Habitat corridors connect fragmented habitats to allow the movement of individuals between otherwise isolated ecological communities. Corridors have been shown to increase biodiversity in habitat patches. Additionally, the size and shape of these habitat patches have been shown to impact organisms due to area requirements and the degree of edge effects in a patch. However, few studies have examined the influence of corridors on the abundance and spatial distributions of species in fragmented landscapes. It also remains unknown whether patch shape and connectivity affects species’ quality of offspring.
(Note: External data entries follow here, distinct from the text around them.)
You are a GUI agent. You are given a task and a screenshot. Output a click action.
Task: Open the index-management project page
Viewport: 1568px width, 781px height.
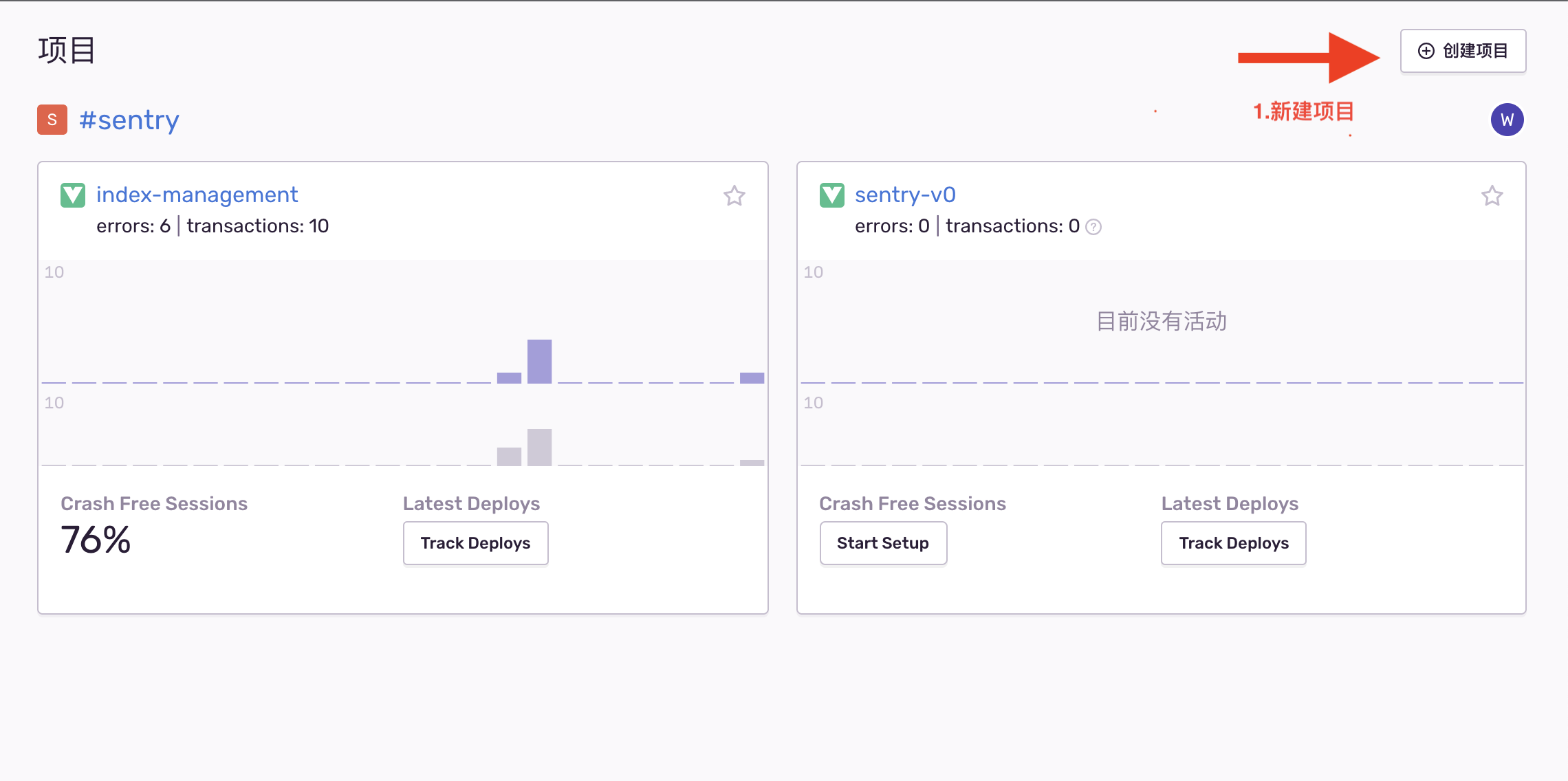[197, 195]
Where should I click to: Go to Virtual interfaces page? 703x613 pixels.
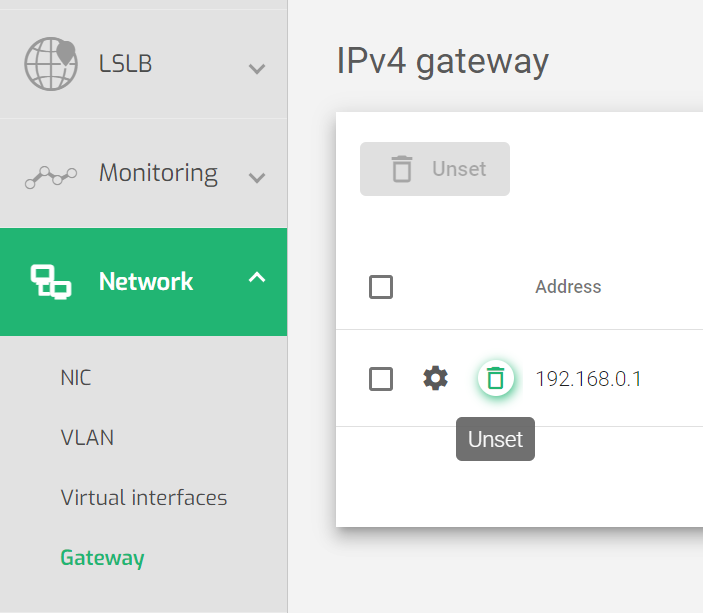[144, 498]
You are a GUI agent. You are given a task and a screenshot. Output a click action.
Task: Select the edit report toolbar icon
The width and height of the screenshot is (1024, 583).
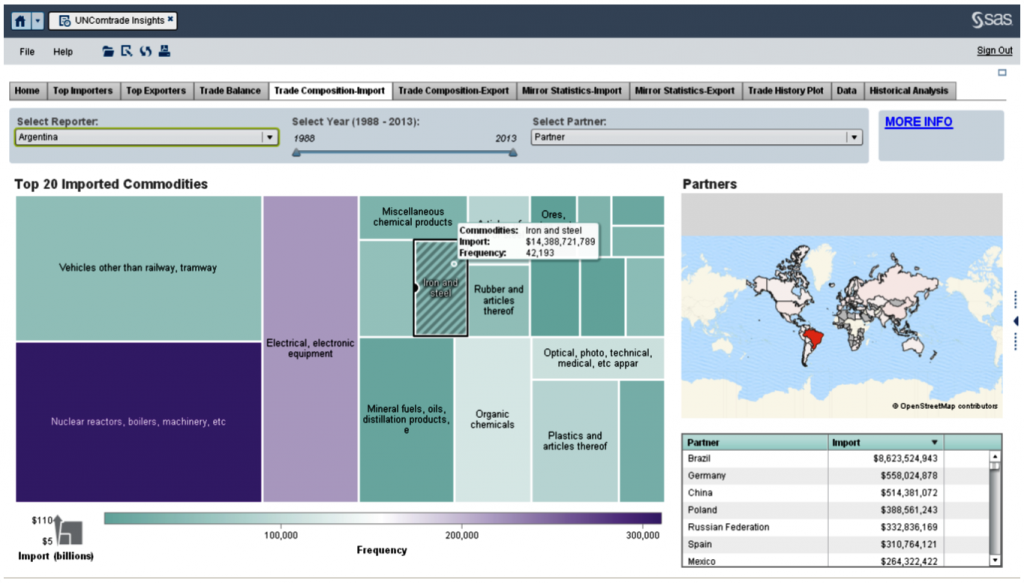[x=125, y=51]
To look at the effects of corridors on communities, we studied four species of wood-nesting Hymenoptera (wasps and bees) living in habitat patches across replicated experimental landscapes. Each experimental landscape was composed of a center patch of longleaf pine savanna habitat surrounded by four equally sized (1 ha) habitat fragments of different shapes, one of which was connected to the center by a 150 m corridor. The center fragment was enriched with the stable isotope 15N and later measured in captured Hymenoptera. To collect wood-nesting wasps and bees, we used a passive method called trapnesting in which empty nesting resources (trapnests) were left in each habitat patch for a growing season to allow occupation by cavity-nesting Hymenoptera. Following removal of trapnests from the field, we allowed Hymenopteran individuals to emerge to identify, measure, and quantify 15N in all specimens.
Results/Conclusions
We focused our efforts on the four most abundant species captured- Monobia quadridens, Euodynerus megaera, Podium rufipes, and Typoxylon tridentatum- which were ubiquitous in all patches. Potter wasps (Eumeninae) M. quadridens and E. megaera reacted similarly to patch type, with abundance increasing in rectangular shaped patches (M. quadridens χ2= 4.79, p= 0.09; E. Megaera χ2= 28.16, p= 7.6e-7). Mud-daubers (Sphecidae) P. rufipes and T. tridentatum showed the greatest abundance in connected patches (P. rufipes χ2= 8.79, p= 0.01; T. tridentatum χ2= 23.64, p= 7.4e-6). We thereby see the effects of patch type on all four Hymenoptera populations. However, only the potter wasp’s individual offspring were affected by patch shape. E. megaera offspring were significantly larger in rectangular patches (χ2= 8.30, p= 0.01), with M. quadridens following a similar trend (There was no difference in transport of 15N between patch shapes (χ2= 2.74, p= 0.25), suggesting that benefits related to patch shape may be due to a patch’s inherent characteristics rather than their contribution to nutrient transport.